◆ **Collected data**
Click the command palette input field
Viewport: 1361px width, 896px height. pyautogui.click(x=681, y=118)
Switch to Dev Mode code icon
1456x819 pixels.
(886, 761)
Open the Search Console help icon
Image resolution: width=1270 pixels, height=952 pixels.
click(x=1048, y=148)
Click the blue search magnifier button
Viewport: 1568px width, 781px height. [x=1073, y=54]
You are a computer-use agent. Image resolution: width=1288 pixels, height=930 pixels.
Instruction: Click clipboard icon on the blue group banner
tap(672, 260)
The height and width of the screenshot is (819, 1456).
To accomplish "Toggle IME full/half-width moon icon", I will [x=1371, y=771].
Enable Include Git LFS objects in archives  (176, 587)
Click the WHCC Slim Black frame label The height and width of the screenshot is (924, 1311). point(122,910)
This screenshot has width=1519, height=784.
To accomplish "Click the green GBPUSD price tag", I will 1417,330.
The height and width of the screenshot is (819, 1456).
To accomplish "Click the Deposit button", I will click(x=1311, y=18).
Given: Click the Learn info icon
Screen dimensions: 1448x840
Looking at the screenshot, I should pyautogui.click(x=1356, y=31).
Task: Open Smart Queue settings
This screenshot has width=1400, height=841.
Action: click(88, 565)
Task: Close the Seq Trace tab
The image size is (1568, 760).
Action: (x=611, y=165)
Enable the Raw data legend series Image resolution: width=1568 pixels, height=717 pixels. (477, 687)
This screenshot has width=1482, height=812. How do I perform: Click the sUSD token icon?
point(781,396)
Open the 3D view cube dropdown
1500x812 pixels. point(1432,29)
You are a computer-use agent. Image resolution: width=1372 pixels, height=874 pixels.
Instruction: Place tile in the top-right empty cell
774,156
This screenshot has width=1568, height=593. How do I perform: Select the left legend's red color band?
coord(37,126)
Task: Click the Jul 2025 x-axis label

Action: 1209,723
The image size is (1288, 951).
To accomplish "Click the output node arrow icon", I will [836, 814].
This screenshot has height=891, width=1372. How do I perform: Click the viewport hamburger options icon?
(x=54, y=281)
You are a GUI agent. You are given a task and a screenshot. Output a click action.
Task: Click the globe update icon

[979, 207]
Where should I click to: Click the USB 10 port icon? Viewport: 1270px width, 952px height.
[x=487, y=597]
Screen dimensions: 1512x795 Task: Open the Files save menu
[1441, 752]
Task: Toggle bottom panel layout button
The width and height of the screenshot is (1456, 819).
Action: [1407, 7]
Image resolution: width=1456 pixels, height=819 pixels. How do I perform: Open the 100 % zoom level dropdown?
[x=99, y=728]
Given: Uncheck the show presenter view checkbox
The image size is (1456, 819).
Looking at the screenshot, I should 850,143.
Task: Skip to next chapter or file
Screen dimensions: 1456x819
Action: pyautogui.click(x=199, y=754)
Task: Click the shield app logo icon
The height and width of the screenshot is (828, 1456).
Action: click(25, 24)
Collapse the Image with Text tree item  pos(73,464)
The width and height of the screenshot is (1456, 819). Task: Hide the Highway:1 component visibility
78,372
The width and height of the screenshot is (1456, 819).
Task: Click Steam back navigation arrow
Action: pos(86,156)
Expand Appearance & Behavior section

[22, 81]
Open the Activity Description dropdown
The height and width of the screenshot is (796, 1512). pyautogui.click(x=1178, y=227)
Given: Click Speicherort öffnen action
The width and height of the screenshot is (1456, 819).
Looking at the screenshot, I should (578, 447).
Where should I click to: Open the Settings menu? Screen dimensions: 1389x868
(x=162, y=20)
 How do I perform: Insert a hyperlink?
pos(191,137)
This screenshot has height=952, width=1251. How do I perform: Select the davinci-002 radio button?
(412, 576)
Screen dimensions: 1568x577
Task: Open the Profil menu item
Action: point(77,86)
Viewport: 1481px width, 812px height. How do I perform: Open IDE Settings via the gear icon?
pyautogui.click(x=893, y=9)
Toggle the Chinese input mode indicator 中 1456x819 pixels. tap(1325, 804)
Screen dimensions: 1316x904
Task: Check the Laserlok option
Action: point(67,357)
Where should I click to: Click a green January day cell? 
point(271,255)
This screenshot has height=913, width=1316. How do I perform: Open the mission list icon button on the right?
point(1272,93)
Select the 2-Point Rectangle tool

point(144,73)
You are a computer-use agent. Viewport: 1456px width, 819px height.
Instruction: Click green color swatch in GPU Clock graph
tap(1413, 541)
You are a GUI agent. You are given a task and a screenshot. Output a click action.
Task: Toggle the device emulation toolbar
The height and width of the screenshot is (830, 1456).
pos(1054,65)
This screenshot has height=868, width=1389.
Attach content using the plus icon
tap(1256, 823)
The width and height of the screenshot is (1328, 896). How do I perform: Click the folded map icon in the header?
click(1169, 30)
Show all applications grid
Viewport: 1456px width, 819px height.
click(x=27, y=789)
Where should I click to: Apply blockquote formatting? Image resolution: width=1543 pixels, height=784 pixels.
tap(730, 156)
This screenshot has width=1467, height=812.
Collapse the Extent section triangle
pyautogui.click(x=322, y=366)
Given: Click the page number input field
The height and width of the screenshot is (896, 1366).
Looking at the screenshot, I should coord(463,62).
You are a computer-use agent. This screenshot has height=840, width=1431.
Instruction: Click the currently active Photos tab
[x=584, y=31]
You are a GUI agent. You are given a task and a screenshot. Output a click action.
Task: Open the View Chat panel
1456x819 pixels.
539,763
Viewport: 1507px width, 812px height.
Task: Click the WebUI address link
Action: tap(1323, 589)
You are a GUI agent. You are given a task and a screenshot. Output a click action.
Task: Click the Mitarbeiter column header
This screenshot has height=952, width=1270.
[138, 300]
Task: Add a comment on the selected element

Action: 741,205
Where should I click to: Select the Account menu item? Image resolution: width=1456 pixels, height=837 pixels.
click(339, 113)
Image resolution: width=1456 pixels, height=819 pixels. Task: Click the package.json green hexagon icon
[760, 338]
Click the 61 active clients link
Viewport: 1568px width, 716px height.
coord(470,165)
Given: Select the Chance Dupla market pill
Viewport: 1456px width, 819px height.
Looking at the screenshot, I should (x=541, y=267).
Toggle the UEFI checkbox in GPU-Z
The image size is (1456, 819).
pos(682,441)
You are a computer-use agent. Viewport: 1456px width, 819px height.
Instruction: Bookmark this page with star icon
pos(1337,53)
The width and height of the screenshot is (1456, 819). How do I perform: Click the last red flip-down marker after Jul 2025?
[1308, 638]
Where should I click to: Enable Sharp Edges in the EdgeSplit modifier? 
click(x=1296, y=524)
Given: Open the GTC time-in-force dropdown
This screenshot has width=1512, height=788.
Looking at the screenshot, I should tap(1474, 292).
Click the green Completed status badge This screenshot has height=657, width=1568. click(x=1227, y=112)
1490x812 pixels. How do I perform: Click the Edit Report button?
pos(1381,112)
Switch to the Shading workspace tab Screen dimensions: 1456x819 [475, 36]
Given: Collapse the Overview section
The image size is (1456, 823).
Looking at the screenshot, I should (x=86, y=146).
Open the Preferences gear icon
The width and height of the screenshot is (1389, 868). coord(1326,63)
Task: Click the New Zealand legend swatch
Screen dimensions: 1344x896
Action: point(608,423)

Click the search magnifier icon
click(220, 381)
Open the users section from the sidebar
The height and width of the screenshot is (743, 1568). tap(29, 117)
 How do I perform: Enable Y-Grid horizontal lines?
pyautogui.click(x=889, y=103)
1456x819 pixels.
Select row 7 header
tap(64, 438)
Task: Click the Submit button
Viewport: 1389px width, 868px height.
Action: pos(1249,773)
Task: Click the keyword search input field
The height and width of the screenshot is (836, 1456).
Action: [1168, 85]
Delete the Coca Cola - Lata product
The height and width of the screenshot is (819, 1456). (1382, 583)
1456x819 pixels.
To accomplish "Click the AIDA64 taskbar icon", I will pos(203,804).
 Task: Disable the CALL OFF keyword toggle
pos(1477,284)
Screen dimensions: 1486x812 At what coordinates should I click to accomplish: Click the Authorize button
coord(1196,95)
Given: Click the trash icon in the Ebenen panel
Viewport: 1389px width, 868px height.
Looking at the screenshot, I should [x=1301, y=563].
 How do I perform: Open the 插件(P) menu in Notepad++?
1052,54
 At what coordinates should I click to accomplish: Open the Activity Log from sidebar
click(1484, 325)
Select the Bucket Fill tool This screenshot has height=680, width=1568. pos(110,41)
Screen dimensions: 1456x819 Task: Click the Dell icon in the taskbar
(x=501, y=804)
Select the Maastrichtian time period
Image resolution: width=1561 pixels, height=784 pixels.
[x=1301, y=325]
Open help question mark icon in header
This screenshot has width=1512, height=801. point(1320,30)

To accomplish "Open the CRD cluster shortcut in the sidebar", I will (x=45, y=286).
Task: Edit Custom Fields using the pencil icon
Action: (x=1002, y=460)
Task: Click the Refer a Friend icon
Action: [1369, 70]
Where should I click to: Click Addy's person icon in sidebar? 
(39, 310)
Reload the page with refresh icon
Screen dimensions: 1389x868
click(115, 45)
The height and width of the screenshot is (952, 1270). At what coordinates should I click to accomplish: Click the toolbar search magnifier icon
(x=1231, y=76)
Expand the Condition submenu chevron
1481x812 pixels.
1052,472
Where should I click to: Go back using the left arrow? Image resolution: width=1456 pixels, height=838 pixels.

◆ **EXERCISE BRIEF**
Your answer should consist of all lines above that include the string "panel".

◆ **WRITTEN SOLUTION**
Task: Toggle bottom panel layout button
Task: Open the View Chat panel
Given: Click the trash icon in the Ebenen panel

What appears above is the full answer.